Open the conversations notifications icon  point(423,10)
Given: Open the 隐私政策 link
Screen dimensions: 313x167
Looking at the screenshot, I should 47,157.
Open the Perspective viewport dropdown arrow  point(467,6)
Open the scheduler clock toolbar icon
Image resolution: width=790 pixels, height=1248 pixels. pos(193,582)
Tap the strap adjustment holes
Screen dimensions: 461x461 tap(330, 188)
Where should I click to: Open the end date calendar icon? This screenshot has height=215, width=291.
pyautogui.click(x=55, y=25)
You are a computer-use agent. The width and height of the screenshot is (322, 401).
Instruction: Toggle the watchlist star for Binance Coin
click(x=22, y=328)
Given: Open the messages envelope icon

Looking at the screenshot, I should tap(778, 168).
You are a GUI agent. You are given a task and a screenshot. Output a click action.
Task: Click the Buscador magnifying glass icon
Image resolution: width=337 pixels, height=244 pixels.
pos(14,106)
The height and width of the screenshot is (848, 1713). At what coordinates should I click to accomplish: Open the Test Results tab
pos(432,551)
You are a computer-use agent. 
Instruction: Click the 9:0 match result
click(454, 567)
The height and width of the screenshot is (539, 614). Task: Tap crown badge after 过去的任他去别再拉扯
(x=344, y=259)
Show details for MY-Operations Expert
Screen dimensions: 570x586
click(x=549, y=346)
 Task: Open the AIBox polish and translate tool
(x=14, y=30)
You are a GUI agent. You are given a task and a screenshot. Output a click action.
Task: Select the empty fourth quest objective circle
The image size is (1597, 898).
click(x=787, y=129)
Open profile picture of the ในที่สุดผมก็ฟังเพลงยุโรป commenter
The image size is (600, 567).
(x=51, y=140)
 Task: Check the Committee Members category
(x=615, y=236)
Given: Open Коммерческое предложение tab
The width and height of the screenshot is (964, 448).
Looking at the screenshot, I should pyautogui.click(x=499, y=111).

→ **Goal**:
Reprint the entries from the line that contains "Open the scheduler clock toolbar icon" through the line that contains "pos(14,106)", swapping "icon" for "button" and leaving everything else as it stands.

→ **Output for this exercise**:
Open the scheduler clock toolbar button
Image resolution: width=790 pixels, height=1248 pixels. pos(193,582)
Tap the strap adjustment holes
Screen dimensions: 461x461 tap(330, 188)
Where should I click to: Open the end date calendar button? This screenshot has height=215, width=291.
pyautogui.click(x=55, y=25)
You are a computer-use agent. The width and height of the screenshot is (322, 401).
Instruction: Toggle the watchlist star for Binance Coin
click(x=22, y=328)
Given: Open the messages envelope button

Looking at the screenshot, I should tap(778, 168).
You are a GUI agent. You are given a task and a screenshot. Output a click action.
Task: Click the Buscador magnifying glass button
Image resolution: width=337 pixels, height=244 pixels.
pos(14,106)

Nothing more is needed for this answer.